Quote every one of the items below word for word, keeping their order.

RECORDS FOR THIS TASK —
⁂

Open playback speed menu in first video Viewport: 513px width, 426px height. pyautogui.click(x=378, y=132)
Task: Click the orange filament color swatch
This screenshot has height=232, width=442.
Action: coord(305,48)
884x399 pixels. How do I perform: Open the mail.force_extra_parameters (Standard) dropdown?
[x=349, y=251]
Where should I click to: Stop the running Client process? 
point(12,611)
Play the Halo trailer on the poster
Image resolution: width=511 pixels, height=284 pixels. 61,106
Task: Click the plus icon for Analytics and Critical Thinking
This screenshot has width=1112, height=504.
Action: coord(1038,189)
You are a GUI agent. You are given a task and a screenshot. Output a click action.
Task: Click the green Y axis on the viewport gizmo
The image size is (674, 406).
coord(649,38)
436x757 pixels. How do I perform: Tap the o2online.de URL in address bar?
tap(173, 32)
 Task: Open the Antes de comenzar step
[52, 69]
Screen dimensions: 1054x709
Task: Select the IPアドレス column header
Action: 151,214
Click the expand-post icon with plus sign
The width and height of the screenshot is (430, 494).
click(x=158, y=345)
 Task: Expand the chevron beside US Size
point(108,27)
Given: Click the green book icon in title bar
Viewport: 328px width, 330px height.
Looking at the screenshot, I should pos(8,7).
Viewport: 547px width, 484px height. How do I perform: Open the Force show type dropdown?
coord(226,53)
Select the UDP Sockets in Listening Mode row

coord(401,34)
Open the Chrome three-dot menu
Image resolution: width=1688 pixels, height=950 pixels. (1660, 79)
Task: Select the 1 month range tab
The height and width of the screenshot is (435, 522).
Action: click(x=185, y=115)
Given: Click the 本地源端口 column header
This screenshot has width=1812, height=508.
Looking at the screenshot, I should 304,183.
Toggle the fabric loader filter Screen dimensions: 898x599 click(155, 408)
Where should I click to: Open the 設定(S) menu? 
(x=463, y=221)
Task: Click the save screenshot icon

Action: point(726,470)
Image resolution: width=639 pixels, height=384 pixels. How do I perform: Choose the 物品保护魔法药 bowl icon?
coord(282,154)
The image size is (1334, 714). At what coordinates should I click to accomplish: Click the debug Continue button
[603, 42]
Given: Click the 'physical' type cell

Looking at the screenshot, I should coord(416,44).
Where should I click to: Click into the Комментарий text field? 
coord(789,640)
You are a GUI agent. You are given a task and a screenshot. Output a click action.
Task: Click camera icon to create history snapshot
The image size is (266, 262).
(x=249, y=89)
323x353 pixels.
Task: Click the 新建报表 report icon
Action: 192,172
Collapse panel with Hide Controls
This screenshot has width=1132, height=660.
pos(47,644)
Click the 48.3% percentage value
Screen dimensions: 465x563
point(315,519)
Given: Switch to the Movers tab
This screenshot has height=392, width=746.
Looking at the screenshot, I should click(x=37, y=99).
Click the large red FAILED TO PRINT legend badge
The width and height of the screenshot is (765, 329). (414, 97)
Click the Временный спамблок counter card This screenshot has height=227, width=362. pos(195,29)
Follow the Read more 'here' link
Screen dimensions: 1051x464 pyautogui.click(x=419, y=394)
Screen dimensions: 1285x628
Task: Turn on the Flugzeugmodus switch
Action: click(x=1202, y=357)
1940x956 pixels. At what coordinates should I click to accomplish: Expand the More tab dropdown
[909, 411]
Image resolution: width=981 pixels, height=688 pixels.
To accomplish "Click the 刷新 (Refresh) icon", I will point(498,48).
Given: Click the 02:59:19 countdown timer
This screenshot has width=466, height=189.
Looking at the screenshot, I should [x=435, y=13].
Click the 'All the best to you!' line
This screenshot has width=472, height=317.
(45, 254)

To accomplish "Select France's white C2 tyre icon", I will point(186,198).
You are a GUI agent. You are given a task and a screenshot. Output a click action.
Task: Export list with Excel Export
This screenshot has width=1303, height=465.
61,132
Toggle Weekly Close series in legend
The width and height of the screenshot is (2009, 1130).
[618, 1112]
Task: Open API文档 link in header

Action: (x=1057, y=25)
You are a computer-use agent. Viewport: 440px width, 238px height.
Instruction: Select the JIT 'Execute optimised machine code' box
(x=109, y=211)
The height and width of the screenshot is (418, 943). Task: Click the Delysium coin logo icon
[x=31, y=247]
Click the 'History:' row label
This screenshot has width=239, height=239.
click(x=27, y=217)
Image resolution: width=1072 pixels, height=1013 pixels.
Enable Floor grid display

⁂

EXPECTED OUTPUT —
Open playback speed menu in first video Viewport: 513px width, 426px height. pyautogui.click(x=378, y=132)
Task: Click the orange filament color swatch
This screenshot has height=232, width=442.
Action: coord(305,48)
884x399 pixels. How do I perform: Open the mail.force_extra_parameters (Standard) dropdown?
[x=349, y=251]
Where should I click to: Stop the running Client process? 
point(12,611)
Play the Halo trailer on the poster
Image resolution: width=511 pixels, height=284 pixels. 61,106
Task: Click the plus icon for Analytics and Critical Thinking
This screenshot has width=1112, height=504.
Action: coord(1038,189)
You are a GUI agent. You are given a task and a screenshot. Output a click action.
Task: Click the green Y axis on the viewport gizmo
The image size is (674, 406).
coord(649,38)
436x757 pixels. How do I perform: Tap the o2online.de URL in address bar?
tap(173, 32)
 Task: Open the Antes de comenzar step
[52, 69]
Screen dimensions: 1054x709
Task: Select the IPアドレス column header
Action: 151,214
Click the expand-post icon with plus sign
The width and height of the screenshot is (430, 494).
click(x=158, y=345)
 Task: Expand the chevron beside US Size
point(108,27)
Given: Click the green book icon in title bar
Viewport: 328px width, 330px height.
Looking at the screenshot, I should pos(8,7).
Viewport: 547px width, 484px height. How do I perform: Open the Force show type dropdown?
coord(226,53)
Select the UDP Sockets in Listening Mode row

coord(401,34)
Open the Chrome three-dot menu
Image resolution: width=1688 pixels, height=950 pixels. (1660, 79)
Task: Select the 1 month range tab
The height and width of the screenshot is (435, 522).
Action: click(x=185, y=115)
Given: Click the 本地源端口 column header
This screenshot has width=1812, height=508.
Looking at the screenshot, I should 304,183.
Toggle the fabric loader filter Screen dimensions: 898x599 click(155, 408)
Where should I click to: Open the 設定(S) menu? 
(x=463, y=221)
Task: Click the save screenshot icon

Action: point(726,470)
Image resolution: width=639 pixels, height=384 pixels. How do I perform: Choose the 物品保护魔法药 bowl icon?
coord(282,154)
The image size is (1334, 714). At what coordinates should I click to accomplish: Click the debug Continue button
[603, 42]
Given: Click the 'physical' type cell

Looking at the screenshot, I should coord(416,44).
Where should I click to: Click into the Комментарий text field? 
coord(789,640)
You are a GUI agent. You are given a task and a screenshot. Output a click action.
Task: Click camera icon to create history snapshot
The image size is (266, 262).
(x=249, y=89)
323x353 pixels.
Task: Click the 新建报表 report icon
Action: 192,172
Collapse panel with Hide Controls
This screenshot has width=1132, height=660.
pos(47,644)
Click the 48.3% percentage value
Screen dimensions: 465x563
point(315,519)
Given: Switch to the Movers tab
This screenshot has height=392, width=746.
Looking at the screenshot, I should click(x=37, y=99).
Click the large red FAILED TO PRINT legend badge
The width and height of the screenshot is (765, 329). (414, 97)
Click the Временный спамблок counter card This screenshot has height=227, width=362. pos(195,29)
Follow the Read more 'here' link
Screen dimensions: 1051x464 pyautogui.click(x=419, y=394)
Screen dimensions: 1285x628
Task: Turn on the Flugzeugmodus switch
Action: click(x=1202, y=357)
1940x956 pixels. At what coordinates should I click to accomplish: Expand the More tab dropdown
[909, 411]
Image resolution: width=981 pixels, height=688 pixels.
To accomplish "Click the 刷新 (Refresh) icon", I will point(498,48).
Given: Click the 02:59:19 countdown timer
This screenshot has width=466, height=189.
Looking at the screenshot, I should [x=435, y=13].
Click the 'All the best to you!' line
This screenshot has width=472, height=317.
(45, 254)

To accomplish "Select France's white C2 tyre icon", I will point(186,198).
You are a GUI agent. You are given a task and a screenshot. Output a click action.
Task: Export list with Excel Export
This screenshot has width=1303, height=465.
61,132
Toggle Weekly Close series in legend
The width and height of the screenshot is (2009, 1130).
[618, 1112]
Task: Open API文档 link in header

Action: (x=1057, y=25)
You are a computer-use agent. Viewport: 440px width, 238px height.
Instruction: Select the JIT 'Execute optimised machine code' box
(x=109, y=211)
The height and width of the screenshot is (418, 943). Task: Click the Delysium coin logo icon
[x=31, y=247]
Click the 'History:' row label
This screenshot has width=239, height=239.
click(x=27, y=217)
Image resolution: width=1072 pixels, height=1013 pixels.
Enable Floor grid display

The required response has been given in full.